(Collected data)
────
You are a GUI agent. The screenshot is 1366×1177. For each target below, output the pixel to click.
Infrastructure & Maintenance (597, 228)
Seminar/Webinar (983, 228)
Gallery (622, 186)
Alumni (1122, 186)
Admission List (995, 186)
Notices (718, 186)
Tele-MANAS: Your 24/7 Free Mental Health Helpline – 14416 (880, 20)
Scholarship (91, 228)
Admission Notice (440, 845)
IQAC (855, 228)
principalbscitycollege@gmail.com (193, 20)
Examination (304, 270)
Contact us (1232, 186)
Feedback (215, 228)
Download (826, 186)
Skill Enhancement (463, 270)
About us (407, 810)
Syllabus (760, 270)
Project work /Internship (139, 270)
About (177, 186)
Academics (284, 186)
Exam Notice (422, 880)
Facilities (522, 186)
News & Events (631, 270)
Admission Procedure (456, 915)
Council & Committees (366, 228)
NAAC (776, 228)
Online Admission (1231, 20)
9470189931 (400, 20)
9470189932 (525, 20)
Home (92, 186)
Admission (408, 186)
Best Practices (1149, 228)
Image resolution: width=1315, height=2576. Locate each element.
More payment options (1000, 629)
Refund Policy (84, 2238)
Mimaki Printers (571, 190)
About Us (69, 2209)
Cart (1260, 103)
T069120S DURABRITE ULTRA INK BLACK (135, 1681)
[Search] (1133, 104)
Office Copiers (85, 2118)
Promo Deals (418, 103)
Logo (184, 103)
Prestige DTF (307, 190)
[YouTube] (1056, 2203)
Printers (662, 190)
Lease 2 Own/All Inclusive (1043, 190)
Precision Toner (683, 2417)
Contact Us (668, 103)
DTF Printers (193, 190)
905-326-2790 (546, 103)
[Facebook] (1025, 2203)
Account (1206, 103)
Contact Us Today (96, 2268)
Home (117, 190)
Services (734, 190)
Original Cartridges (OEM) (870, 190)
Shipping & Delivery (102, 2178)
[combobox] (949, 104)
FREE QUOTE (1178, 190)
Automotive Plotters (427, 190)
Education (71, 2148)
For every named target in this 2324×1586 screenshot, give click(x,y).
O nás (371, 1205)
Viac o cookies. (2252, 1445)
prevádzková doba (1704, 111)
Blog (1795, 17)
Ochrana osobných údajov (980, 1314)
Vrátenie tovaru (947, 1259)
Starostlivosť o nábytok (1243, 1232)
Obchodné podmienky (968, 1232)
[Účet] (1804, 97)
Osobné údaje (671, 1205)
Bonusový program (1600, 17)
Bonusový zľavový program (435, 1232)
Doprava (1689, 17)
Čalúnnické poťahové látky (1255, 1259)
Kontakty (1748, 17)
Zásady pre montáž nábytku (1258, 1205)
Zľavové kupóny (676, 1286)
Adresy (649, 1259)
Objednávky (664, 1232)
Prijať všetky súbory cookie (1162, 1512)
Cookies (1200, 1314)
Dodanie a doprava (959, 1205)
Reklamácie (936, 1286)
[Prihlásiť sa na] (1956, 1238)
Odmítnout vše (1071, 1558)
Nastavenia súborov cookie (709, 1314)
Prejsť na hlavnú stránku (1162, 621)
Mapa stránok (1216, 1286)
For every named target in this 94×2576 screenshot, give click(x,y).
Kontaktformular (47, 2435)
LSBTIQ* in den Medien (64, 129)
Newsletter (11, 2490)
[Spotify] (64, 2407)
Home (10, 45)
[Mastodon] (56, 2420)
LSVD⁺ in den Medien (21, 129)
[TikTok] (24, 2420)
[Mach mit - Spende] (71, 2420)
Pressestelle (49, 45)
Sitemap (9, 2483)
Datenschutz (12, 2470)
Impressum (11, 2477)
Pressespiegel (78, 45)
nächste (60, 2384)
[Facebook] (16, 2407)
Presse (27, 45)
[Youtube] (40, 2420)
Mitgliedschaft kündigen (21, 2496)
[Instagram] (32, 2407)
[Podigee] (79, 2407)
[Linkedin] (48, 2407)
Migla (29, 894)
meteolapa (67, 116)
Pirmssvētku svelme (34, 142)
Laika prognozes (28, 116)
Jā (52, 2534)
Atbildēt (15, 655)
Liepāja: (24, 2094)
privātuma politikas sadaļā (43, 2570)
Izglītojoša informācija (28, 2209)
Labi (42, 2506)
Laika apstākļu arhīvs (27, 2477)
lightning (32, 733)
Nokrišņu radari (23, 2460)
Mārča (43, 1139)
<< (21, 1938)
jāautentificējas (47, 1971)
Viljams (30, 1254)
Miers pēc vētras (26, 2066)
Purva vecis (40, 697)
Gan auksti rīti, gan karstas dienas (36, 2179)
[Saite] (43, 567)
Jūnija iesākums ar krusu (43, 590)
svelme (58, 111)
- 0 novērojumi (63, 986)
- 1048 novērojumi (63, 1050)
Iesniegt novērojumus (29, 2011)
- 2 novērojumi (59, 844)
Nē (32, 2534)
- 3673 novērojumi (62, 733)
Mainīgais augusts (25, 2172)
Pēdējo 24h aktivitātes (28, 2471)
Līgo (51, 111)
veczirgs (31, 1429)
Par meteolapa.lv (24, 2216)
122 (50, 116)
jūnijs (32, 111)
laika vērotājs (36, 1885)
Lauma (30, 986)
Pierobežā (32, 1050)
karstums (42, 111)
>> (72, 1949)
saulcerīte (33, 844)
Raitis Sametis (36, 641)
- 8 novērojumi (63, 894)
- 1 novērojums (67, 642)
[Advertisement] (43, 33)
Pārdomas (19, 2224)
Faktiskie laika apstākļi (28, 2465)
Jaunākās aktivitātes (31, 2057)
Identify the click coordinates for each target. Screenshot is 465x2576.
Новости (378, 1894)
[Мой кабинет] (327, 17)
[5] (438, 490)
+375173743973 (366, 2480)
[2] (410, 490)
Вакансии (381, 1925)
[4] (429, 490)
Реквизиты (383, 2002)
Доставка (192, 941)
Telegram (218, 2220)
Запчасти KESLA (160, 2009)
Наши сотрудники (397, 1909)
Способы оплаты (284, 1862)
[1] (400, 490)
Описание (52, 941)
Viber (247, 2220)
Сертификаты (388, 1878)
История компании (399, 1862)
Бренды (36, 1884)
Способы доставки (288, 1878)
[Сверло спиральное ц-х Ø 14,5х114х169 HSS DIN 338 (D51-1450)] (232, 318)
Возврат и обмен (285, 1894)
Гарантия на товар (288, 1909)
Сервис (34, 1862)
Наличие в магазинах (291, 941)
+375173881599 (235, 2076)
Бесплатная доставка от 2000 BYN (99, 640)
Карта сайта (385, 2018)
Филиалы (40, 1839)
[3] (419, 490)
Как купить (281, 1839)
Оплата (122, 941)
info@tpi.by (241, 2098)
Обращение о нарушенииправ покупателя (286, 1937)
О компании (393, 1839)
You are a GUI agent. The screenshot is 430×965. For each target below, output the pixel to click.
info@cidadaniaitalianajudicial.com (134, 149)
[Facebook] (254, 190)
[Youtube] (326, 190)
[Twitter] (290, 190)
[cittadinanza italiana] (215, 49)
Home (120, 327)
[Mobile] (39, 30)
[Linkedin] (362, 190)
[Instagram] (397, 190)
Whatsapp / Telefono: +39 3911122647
────
:: Task to complete ::
Which lines above include the string "Admission"? Show them.

:: Output of the task ::
Admission List (995, 186)
Admission Notice (440, 845)
Admission Procedure (456, 915)
Online Admission (1231, 20)
Admission (408, 186)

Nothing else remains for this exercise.